-------- Source data
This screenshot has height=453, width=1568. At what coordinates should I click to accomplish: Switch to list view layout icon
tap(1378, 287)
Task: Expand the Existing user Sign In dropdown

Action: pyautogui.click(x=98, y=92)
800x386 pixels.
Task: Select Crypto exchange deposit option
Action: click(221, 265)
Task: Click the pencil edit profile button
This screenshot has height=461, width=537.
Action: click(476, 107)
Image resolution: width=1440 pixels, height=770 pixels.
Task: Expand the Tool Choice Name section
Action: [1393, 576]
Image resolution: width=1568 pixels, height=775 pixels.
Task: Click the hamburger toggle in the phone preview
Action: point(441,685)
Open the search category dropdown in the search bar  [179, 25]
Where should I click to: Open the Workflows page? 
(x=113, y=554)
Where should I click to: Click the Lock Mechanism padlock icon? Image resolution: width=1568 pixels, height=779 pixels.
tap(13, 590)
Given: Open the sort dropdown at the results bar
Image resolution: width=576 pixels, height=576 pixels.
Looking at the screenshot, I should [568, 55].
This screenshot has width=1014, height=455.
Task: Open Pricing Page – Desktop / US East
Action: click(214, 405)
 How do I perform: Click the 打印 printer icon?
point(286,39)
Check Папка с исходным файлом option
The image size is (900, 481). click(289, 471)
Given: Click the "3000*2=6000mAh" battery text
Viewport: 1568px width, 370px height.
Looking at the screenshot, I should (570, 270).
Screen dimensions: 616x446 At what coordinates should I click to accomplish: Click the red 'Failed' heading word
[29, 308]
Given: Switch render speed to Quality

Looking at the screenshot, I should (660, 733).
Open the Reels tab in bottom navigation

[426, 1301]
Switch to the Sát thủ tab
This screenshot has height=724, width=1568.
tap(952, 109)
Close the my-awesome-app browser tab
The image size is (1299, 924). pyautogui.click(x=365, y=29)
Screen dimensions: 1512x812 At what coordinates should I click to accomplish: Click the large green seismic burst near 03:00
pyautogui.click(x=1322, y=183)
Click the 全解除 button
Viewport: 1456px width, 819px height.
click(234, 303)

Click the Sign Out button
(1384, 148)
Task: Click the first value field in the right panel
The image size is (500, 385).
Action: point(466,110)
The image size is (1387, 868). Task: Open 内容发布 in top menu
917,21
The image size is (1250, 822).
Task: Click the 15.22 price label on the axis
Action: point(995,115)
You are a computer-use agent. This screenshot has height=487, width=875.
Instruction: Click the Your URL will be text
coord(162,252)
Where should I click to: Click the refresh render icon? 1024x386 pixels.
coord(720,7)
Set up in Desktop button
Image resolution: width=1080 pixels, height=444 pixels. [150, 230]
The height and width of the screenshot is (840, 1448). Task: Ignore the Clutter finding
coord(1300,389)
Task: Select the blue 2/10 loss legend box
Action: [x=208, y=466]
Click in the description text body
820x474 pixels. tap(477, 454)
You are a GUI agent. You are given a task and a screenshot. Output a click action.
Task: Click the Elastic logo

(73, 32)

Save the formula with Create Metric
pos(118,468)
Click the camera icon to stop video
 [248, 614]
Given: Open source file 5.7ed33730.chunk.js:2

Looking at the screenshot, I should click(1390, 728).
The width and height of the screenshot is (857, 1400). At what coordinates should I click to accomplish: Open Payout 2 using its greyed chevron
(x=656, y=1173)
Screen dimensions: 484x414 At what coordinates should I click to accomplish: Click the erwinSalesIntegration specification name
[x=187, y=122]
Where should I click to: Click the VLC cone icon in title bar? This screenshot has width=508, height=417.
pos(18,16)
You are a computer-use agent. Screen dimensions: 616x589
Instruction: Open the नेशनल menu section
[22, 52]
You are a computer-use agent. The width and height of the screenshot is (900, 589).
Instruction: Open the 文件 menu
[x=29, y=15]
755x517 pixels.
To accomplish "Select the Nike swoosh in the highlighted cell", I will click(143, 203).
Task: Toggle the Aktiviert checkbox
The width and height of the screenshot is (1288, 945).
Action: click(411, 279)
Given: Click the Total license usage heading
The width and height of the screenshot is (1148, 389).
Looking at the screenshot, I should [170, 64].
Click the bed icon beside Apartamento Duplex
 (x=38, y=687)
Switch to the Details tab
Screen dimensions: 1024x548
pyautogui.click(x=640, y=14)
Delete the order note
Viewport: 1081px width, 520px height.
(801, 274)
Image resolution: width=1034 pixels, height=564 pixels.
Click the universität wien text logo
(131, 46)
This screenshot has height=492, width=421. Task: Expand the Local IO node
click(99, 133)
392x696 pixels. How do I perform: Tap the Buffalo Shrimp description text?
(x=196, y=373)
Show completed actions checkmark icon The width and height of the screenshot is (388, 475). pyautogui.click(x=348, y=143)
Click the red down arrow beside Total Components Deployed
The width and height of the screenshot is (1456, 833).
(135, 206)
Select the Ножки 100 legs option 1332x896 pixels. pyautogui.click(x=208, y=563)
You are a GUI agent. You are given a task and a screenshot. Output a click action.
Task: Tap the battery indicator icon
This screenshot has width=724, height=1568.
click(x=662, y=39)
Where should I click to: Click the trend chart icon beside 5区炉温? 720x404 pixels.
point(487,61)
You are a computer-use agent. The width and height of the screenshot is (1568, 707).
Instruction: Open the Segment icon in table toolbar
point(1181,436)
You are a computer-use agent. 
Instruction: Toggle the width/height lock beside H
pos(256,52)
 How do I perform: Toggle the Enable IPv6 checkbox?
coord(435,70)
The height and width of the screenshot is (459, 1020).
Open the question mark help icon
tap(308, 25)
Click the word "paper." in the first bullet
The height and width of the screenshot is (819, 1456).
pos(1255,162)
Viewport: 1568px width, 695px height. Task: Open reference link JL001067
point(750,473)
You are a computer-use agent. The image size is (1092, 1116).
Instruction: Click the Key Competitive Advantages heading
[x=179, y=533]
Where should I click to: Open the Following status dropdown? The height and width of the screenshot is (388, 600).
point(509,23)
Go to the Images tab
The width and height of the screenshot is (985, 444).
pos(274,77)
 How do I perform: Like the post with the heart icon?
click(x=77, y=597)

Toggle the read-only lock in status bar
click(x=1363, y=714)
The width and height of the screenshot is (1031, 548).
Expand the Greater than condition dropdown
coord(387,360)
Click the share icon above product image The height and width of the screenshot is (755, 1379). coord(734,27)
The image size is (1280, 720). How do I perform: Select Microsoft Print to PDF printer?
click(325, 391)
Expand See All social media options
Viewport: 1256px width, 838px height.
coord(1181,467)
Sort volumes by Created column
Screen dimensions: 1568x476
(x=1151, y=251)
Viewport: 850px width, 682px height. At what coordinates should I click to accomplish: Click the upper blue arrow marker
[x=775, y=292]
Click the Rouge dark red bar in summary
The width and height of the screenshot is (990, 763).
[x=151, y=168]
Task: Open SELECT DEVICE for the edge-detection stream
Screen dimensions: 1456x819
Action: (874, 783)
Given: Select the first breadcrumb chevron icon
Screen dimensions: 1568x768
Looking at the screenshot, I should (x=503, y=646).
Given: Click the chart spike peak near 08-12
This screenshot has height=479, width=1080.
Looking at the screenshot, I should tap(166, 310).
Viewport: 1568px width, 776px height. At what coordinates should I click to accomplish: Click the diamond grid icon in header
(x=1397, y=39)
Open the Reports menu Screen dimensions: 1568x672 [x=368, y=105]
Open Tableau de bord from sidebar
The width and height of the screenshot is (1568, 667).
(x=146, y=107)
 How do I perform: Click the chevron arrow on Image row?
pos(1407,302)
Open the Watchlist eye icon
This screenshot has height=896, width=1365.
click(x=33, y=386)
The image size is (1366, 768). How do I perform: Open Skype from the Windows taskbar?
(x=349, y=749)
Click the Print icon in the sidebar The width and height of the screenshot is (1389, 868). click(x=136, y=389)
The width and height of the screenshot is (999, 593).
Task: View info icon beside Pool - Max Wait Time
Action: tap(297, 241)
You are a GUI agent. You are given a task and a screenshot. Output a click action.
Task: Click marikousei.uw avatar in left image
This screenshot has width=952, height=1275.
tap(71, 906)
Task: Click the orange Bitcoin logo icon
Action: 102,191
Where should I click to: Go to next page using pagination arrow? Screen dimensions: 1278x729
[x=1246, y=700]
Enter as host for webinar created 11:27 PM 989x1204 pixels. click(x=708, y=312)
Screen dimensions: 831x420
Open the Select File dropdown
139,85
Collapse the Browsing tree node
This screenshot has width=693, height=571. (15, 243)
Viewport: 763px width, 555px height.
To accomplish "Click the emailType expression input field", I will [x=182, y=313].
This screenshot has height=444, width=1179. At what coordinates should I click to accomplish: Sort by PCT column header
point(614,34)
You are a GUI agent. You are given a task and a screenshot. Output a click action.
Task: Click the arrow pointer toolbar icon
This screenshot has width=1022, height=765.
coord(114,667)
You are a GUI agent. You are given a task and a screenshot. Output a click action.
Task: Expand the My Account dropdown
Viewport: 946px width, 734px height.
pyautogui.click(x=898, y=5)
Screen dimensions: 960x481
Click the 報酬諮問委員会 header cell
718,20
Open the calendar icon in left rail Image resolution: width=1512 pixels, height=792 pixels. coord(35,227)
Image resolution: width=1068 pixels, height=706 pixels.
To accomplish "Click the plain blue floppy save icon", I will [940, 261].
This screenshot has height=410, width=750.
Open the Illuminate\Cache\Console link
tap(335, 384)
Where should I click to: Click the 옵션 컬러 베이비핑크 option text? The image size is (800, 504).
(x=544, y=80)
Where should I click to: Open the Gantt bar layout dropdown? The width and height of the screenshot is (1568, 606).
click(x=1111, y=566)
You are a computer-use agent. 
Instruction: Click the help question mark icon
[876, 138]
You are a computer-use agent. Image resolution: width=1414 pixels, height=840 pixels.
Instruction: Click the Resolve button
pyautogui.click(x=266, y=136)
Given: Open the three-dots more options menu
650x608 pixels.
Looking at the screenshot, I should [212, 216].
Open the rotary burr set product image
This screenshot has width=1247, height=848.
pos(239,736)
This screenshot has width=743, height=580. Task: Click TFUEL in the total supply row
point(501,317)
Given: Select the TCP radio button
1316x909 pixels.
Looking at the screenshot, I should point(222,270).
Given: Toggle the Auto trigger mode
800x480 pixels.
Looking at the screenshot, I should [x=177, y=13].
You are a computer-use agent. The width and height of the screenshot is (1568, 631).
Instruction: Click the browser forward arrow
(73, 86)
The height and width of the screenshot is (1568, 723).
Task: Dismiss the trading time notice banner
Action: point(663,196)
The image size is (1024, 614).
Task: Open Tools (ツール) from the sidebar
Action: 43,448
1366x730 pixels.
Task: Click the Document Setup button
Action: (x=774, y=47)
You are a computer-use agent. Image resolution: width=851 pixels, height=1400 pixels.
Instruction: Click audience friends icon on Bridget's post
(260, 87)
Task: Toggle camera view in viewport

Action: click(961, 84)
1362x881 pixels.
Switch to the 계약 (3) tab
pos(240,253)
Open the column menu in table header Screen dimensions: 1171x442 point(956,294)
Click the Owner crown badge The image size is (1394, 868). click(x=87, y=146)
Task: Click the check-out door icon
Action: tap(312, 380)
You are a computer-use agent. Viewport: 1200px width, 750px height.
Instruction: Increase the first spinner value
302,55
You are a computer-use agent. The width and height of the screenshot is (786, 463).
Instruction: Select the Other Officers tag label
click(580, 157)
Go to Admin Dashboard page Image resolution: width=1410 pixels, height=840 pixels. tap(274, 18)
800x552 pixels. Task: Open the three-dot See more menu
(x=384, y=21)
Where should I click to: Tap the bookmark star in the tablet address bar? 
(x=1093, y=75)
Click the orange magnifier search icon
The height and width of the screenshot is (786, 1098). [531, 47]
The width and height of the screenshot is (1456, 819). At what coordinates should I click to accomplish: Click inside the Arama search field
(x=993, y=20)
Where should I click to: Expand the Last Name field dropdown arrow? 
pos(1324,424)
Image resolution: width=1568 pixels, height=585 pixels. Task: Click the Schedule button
----------------
*Work to be completed*. Gather every line in the records above that contains the word "heading" and copy each one in full. Case counts, so match only that exact capitalization.

*Exercise result*.
Screen dimensions: 616x446 At what coordinates should I click to accomplish: Click the red 'Failed' heading word
Given: Click the Total license usage heading
Instruction: Click the Key Competitive Advantages heading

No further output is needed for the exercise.